Directions: With pictures excluded, copy word for word the lines in the data below from the line containing "Where should I" through the line containing "This screenshot has height=910, width=1172.".

Information shown:
[Start of section]

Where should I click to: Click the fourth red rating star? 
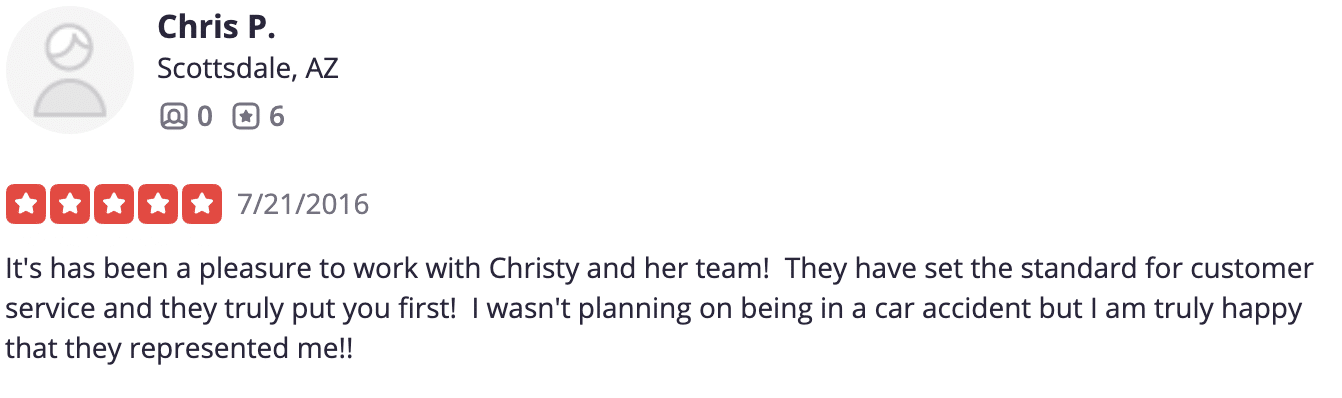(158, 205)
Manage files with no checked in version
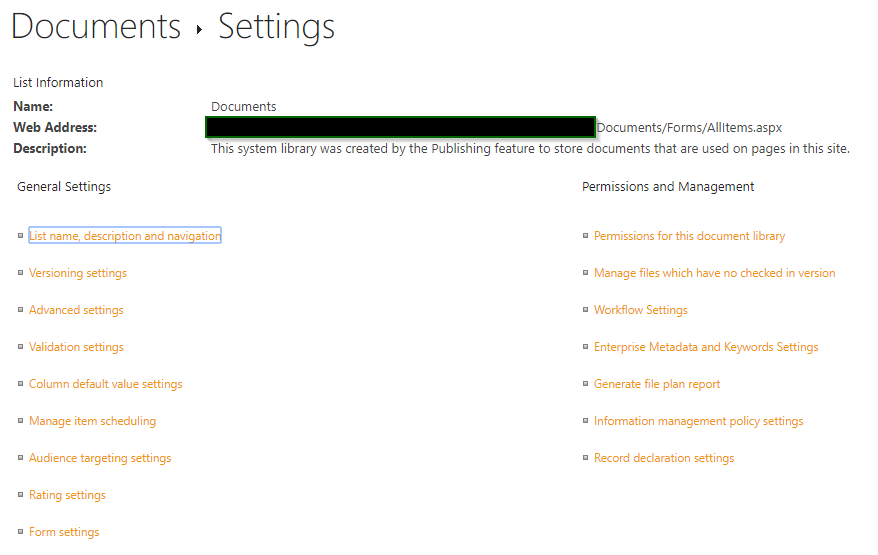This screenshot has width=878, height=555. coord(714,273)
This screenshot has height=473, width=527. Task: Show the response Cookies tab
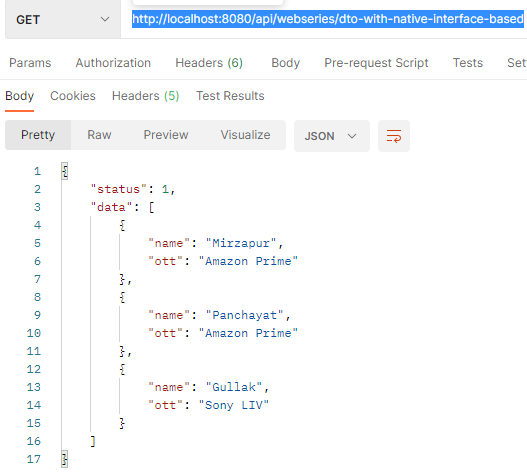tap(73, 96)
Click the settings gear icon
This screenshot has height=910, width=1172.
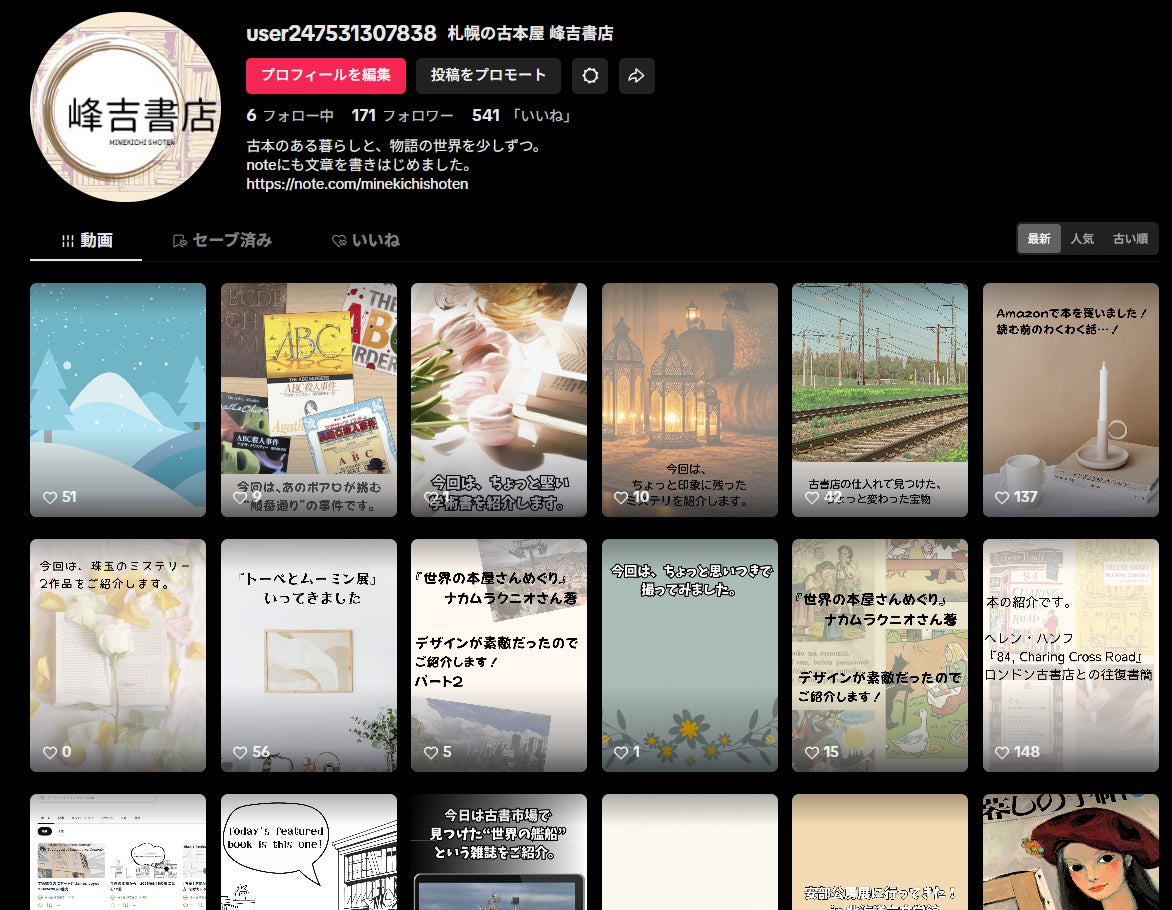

[End of section]
[Start of section]

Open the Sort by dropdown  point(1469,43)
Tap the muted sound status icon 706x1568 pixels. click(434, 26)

[End of section]
[Start of section]

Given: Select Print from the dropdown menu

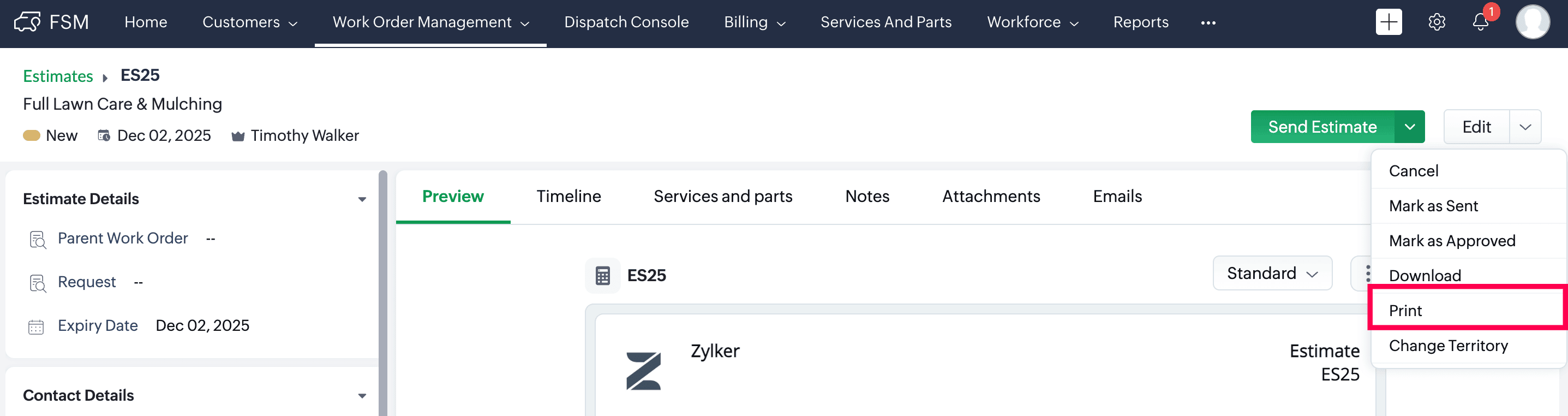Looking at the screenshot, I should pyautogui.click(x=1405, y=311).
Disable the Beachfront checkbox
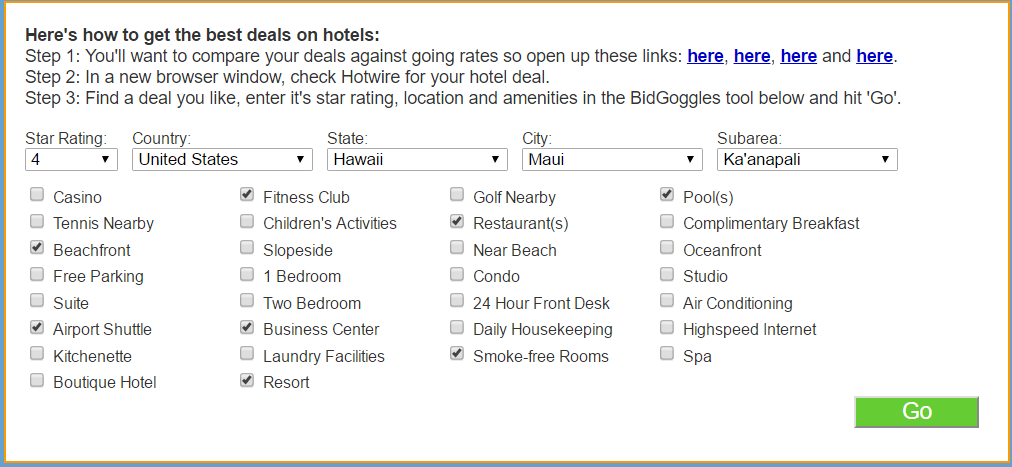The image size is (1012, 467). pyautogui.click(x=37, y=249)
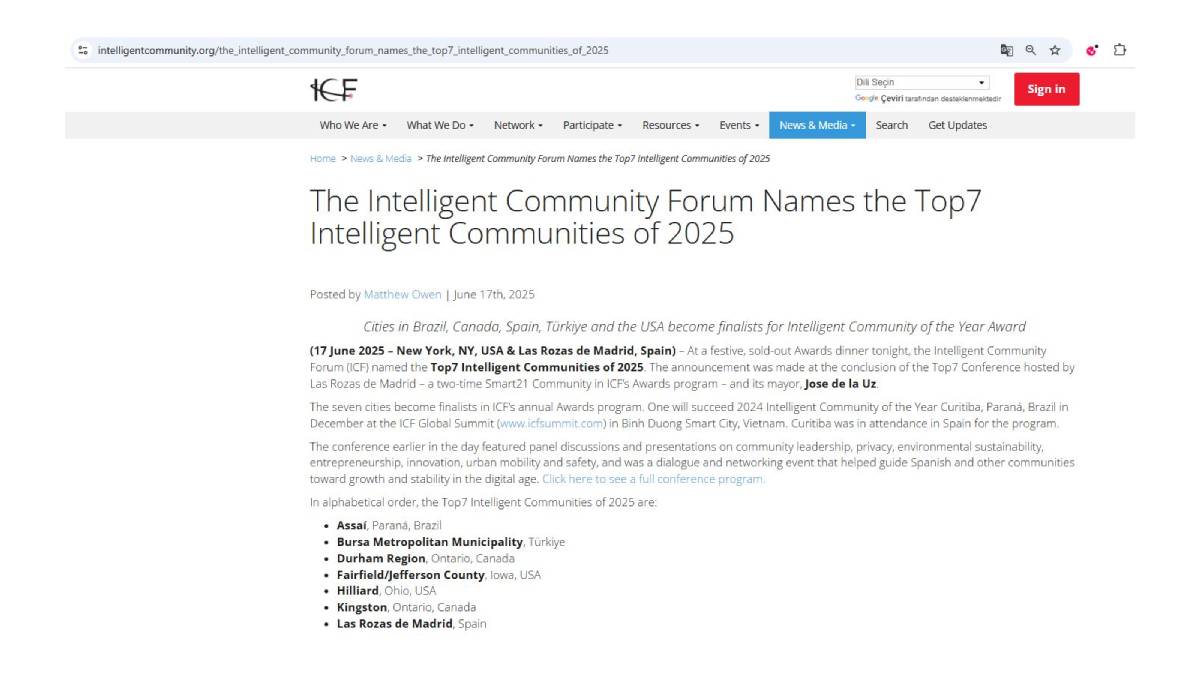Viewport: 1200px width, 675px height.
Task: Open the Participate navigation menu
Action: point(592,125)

[End of section]

Written solution:
Where should I click to: Click the fourth red rating star? 
(158, 205)
Manage files with no checked in version
This screenshot has width=878, height=555. coord(714,273)
This screenshot has height=473, width=527. Task: Show the response Cookies tab
tap(73, 96)
Click the settings gear icon
This screenshot has height=910, width=1172.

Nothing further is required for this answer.